The author of “To my mother” is Kamal Nasser (1924/25–1973), the Gaza-born activist, writer, and editor. On the collection’s following page, readers encounter “My Son Kamal,” a poem written by Nasser’s mother herself following his murder in Beirut in 1973 alongside two other PLO members.
Wadi’a Nasser creates her own intertextuality in mourning her son, echoing back his lines and reaffirming her commitment to the struggle in which he died:
“They shall not weaken me.
With the strength of action
I shall continue to hear your voice see you in every youth
And I shall continue to hear your voice
In the mountain passes shouting:
“We shall remain in spite of the enemy
In death, we shall be resurrected anew
And we shall raise our banner proudly.”
In speaking back to her son’s poetry, Wadi’a Nasser builds a bridge. She also serves as one of the few female voices in the initial anthology, a disparity addressed by increased inclusion of women poets among the new contributors.
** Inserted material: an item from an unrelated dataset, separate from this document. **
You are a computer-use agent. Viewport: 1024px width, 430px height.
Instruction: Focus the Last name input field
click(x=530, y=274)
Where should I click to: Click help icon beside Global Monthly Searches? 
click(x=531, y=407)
Nasser’s maternal grief is political action. She connects the loss of her son to the shared love they have for their land and motivates others to continue. She sits alongside the heroines of Heiny Srour’s Leila and the Wolves, which is also invested in locating and lifting up the women who sustain fights for liberation.
For director Srour, Leila and the Wolves is an explicitly feminist project. The protagonist Leila is working at a London gallery on an exhibit of Palestinian resistance photography. As she reviews the curated materials, she is drawn to the absence of women from the visual narrative. This moment acts as a loose frame for the rest of the film, a series of temporally disparate vignettes that laser in on women’s revolutionary work from the British Mandate on.
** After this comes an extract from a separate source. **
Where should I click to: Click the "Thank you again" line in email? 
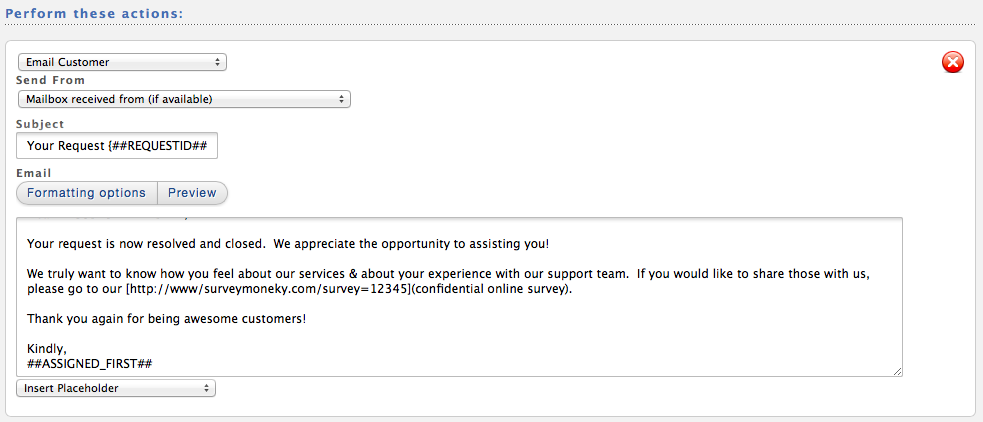click(x=167, y=319)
The actress Nabila Zeitouni, who plays Leila, floats through these scenes in a white dress. Occasionally, she and other actors double as characters within a particular moment so that the women participating in resistance to British occupation become those signing up to fight during the Lebanese Civil War. The rotating cast adds to the dreamlike feel of our journeys across these histories; it also reinforces the way one resistance movement learns from those that came before.
In a particularly gripping scene, the women of a village prepare for a wedding, ululating and cooking and decorating the bride with henna, all the while concealing weaponry and ammunition in their plates of food and baskets. As they take their goods into the mountains and past British soldiers – ostensibly to bring the bride to her husband – they are really smuggling needed goods to the frontlines. The coordination of their collective action plays out with minimal dialogue. As we watch their feet process past the soldiers, viewers are hyper-aware of the stakes if just one bullet slips out from a bowl of rice.
These are the ancestors whose wit and courage shape the tapestry of Leila’s voyage through a resistance history. If Enemy of the Sun’s poetry exists, in Lorde’s words, “to give name to the nameless,” Leila and the Wolves gives face to the faceless, creating a wider archive of revolutionary participation than official documents provide. Releasing the film again now, they are also the matriarchs who call new viewers to the same courage, the same commitment to collective action.
Comrades are to be found in the pages of Enemy of the Sun, on the screen with Leila and the Wolves, and among the audiences drawn to these pieces. In one of the new contributions to Enemy of the Sun, Palestinian-American poet Zeina Azzem describes “history unhinged, taken apart, regrouped,” comparing it to “unrhymed free verse.” In both these texts, history exists in all its fractured parts, and these artists solder it together through new affinities, verses and images that expand our imaginations, and a meaningful call to keep going.